■ **The problem**
Leave the images out. Give every line below again, precisely.

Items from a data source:
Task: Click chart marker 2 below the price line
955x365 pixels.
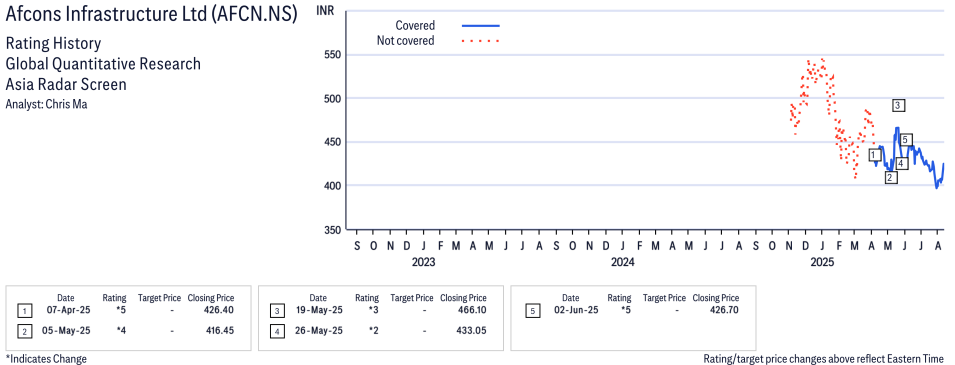Action: coord(890,178)
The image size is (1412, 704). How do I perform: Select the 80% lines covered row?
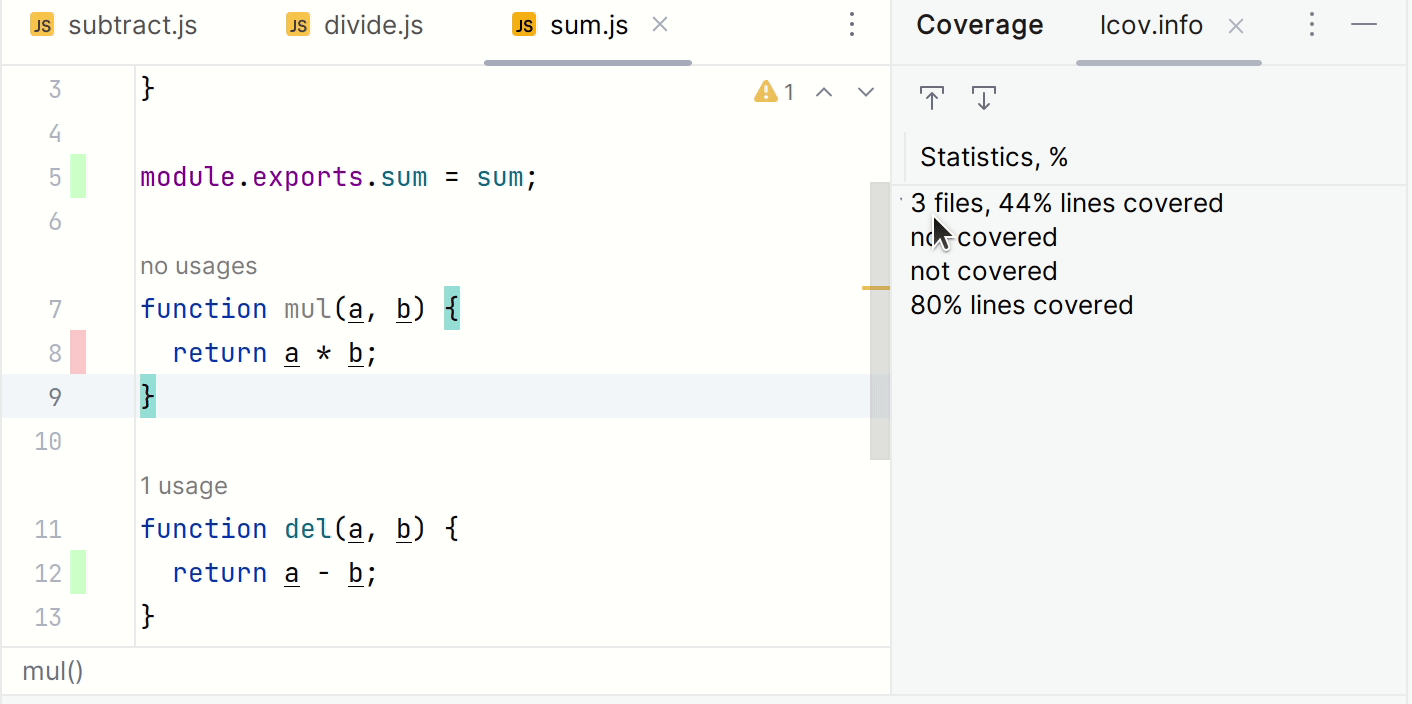click(x=1021, y=305)
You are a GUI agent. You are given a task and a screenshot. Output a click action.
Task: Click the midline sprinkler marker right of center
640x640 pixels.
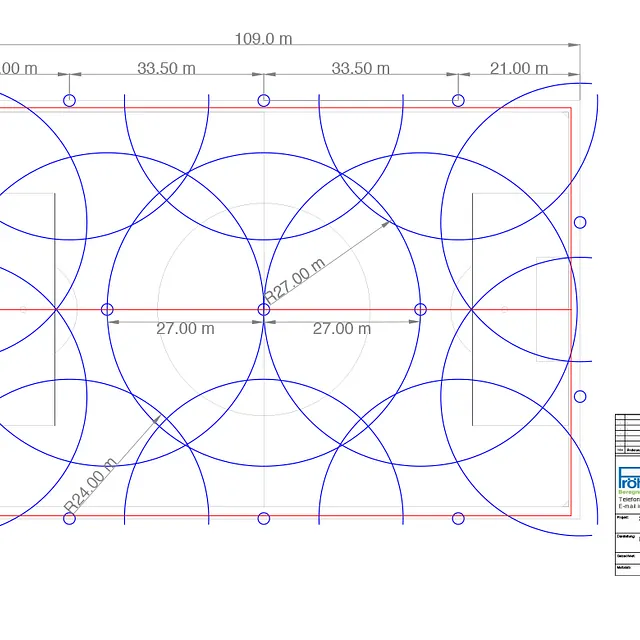(x=420, y=310)
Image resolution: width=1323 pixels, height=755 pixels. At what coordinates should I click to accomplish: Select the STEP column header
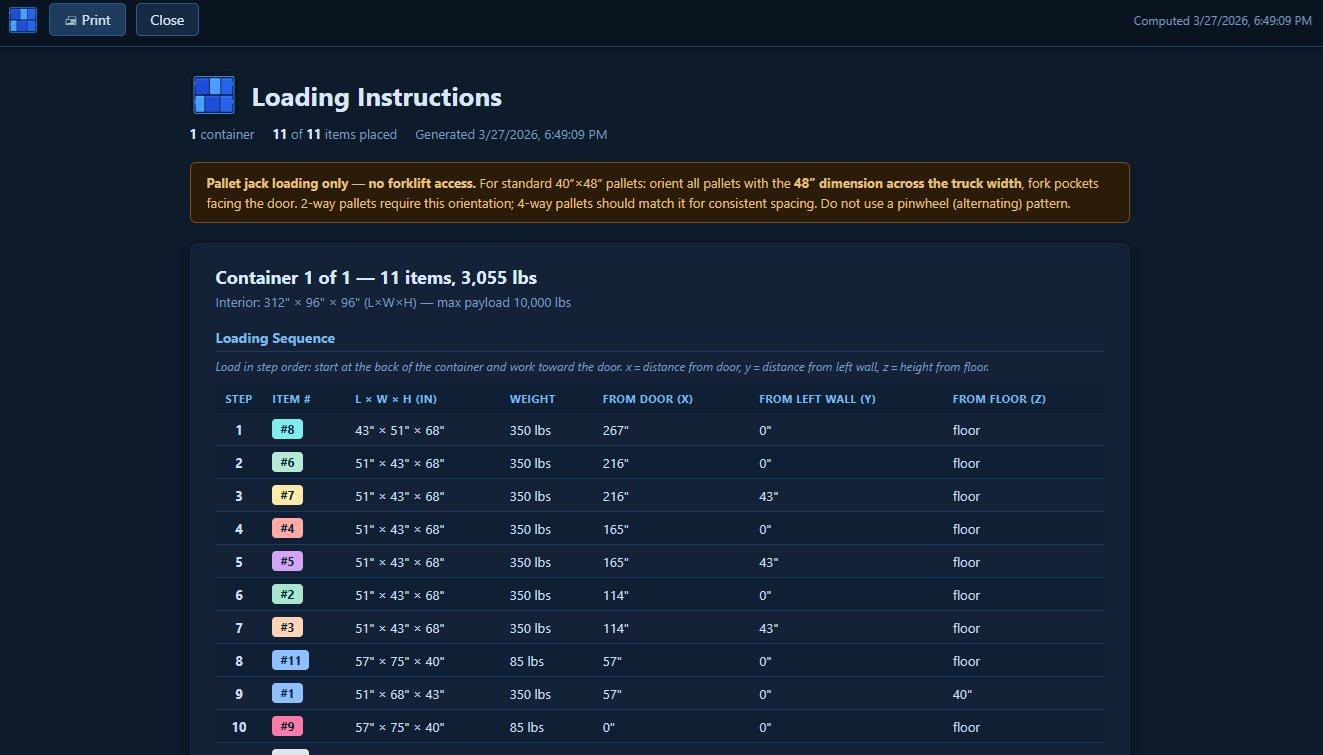pos(238,398)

■ **Answer**
Task: Click chart marker 2 below the price line
955x365 pixels.
Action: coord(890,178)
The image size is (1412, 704). How do I perform: Select the 80% lines covered row?
click(x=1021, y=305)
You are a GUI agent. You are given a task and a screenshot. Output a click action.
Task: Click the midline sprinkler marker right of center
640x640 pixels.
(x=420, y=310)
Image resolution: width=1323 pixels, height=755 pixels. At what coordinates should I click to accomplish: Select the STEP column header
pos(238,398)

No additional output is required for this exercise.